Les « alliances industrielles », quant à elles, sont un cadre informel de concertation entre les entreprises, mais qui n'a ni gouvernance, ni instrument de financement propre. Il faudrait donc affirmer le rôle d'impulsion et de coordination de la Commission dans la création et le pilotage de ces alliances, dans une logique top-down, et leur donner un vrai statut administratif avec un objectif : préparer les futurs PIIEC.

La politique industrielle européenne manque d'autant plus de lisibilité que la Commission européenne a créé toute une myriade d'instances diverses, toutes plus « ouvertes et inclusives » les unes que les autres, mais dont les prérogatives réelles semblent limitées : un « Groupe d'experts de haut niveau sur les industries à forte intensité énergétique » en 2015, une « table ronde des industriels de haut niveau en 2017, le « forum stratégique » pour les PIIEC et, en décembre dernier, un « forum industriel » chargé du pilotage des écosystèmes. Alors même que leurs missions sont très proches, tous ces organismes ont des statuts et des objets différents, si bien qu'ils ne peuvent pas élaborer une stratégie cohérente.

Il nous semblerait donc logique que toutes ces structures soient regroupées au sein d'une même instance, qui serait présidée par une personnalité politique nommée par les États membres, afin de lui donner une capacité d'impulsion, de la cohérence et de la visibilité.

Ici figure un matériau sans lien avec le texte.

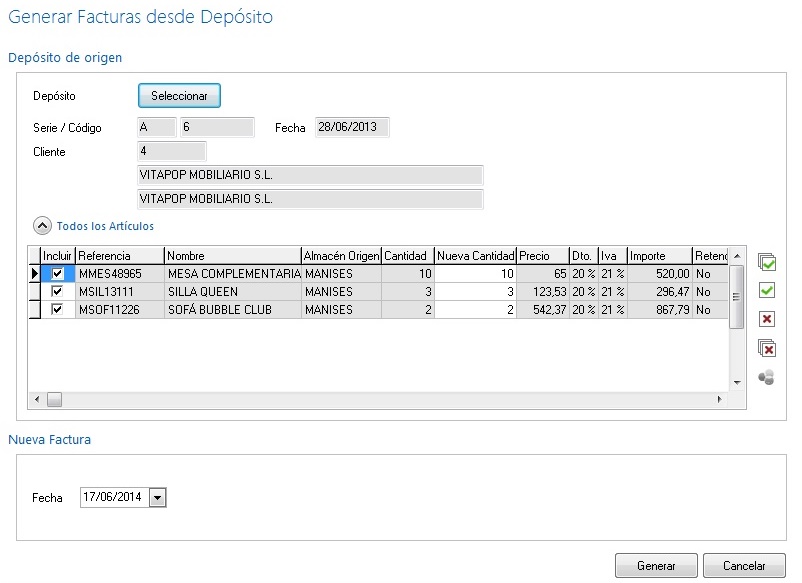Open the Fecha date dropdown in Nueva Factura
The height and width of the screenshot is (583, 802).
(156, 497)
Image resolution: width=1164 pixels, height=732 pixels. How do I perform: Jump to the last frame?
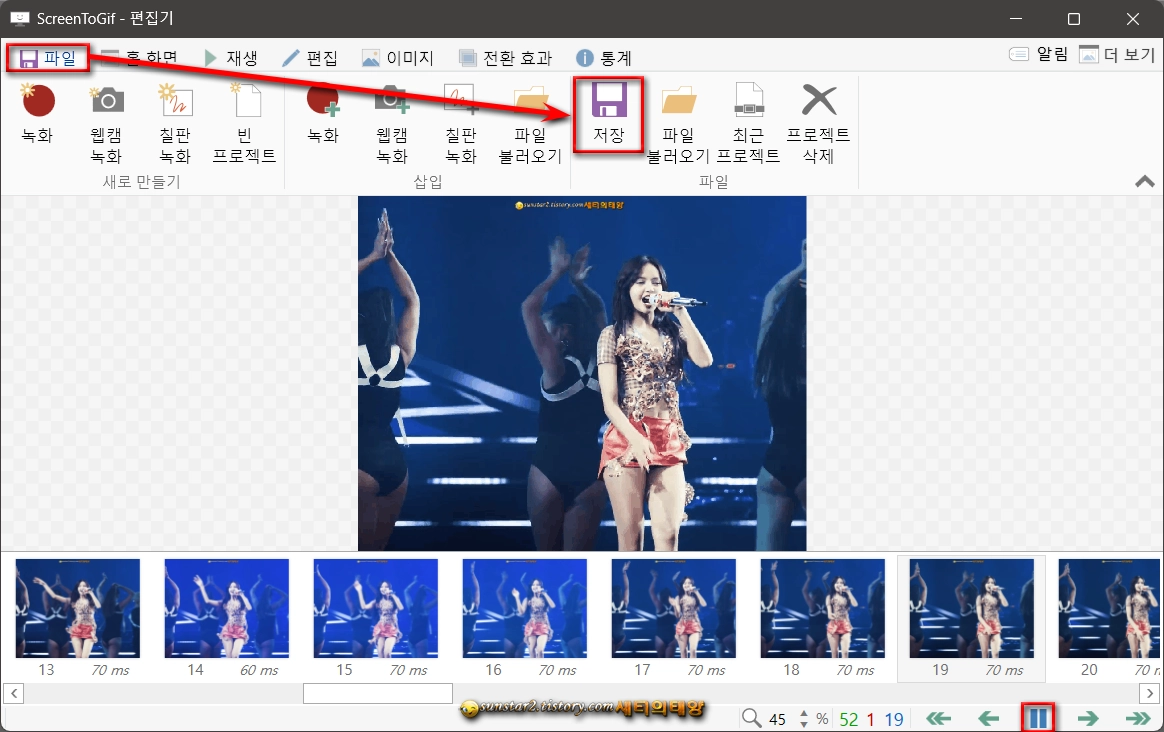pos(1139,717)
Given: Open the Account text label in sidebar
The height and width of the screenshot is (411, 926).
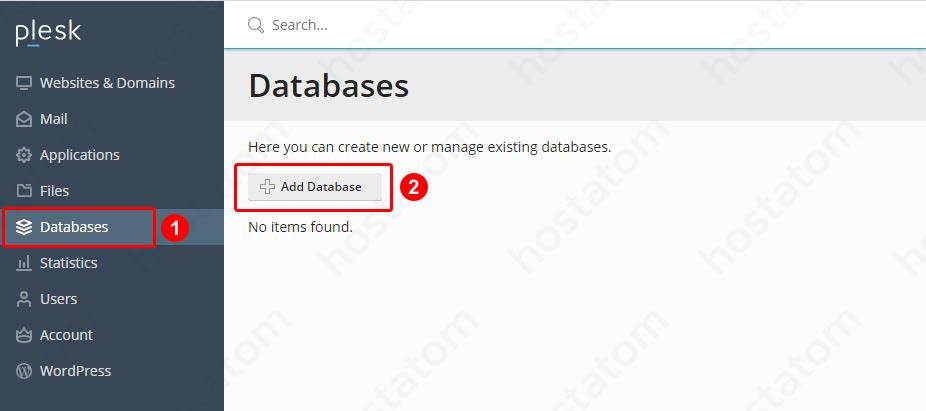Looking at the screenshot, I should coord(66,335).
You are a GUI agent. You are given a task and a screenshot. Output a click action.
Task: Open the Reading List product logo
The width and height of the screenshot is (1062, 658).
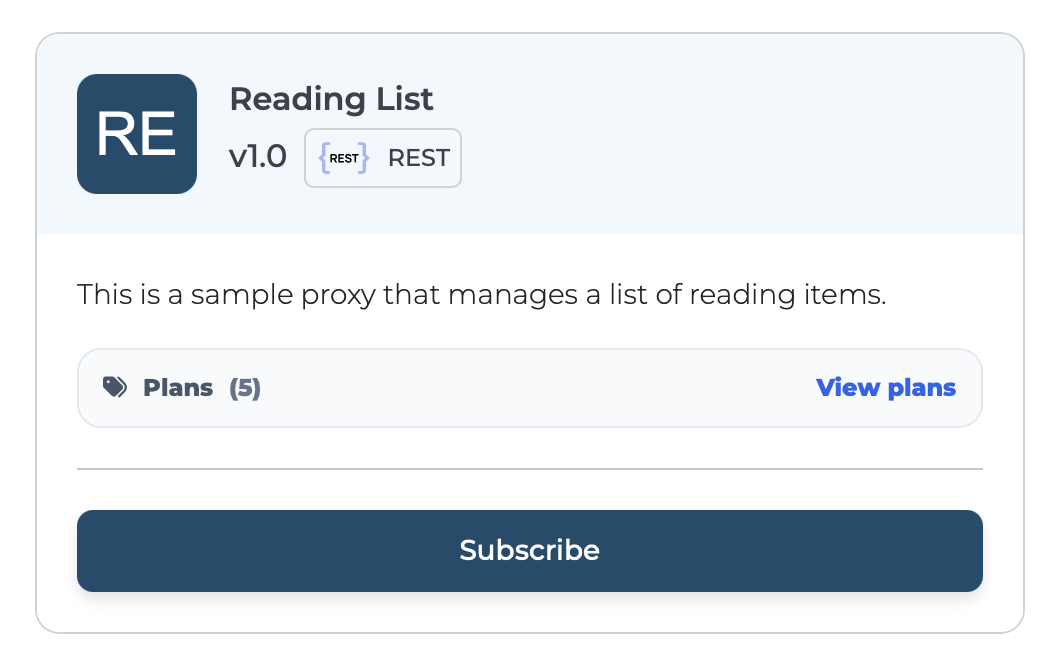tap(137, 133)
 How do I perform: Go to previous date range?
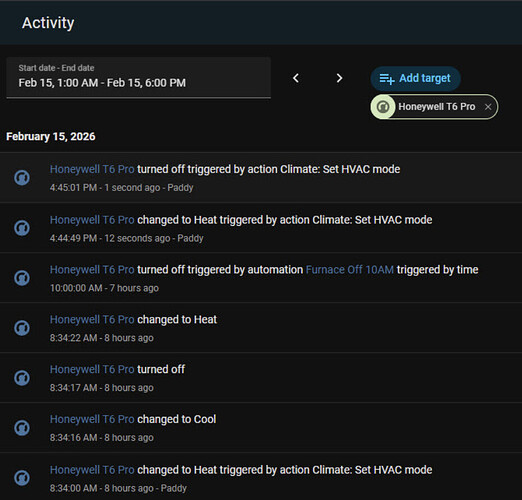tap(296, 78)
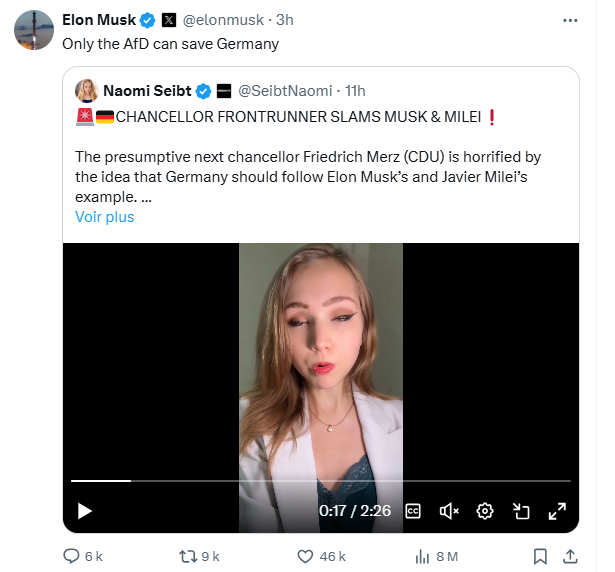Enter video fullscreen mode
The width and height of the screenshot is (615, 572).
tap(557, 511)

Et sur le fond, il serait indispensable d'articuler tous les outils de politique industrielle existants pour les insérer dans une stratégie systématique, à 100 % orientée vers la double transition et l'autonomie stratégique. On pourrait imaginer, par exemple, que toutes les « chaînes de valeur stratégiques » fassent l'objet d'un suivi particulier et donnent lieu à un PIIEC, ou encore que chaque écosystème soit doté de son « alliance industrielle ». Il n'en est rien : tous ces outils sont construits indépendamment les uns des autres, sans fil directeur. Lors des auditions, la Commission a pu nous expliquer qu'il ne fallait pas de stratégie d'ensemble, parce que cela rappellerait le « Gosplan » et la planification. Nous trouvons cela absurde. Il n'y a pas de réussite sans stratégie et pas de stratégie sans vision cohérente.

Nous allons même plus loin et pensons que la stratégie industrielle de l'Union ne doit pas se résumer aux quelques outils que nous venons d'énumérer, mais qu'il faut une véritable stratégie globale, qui inclue la politique commerciale, les règles du marché intérieur et le droit de la concurrence.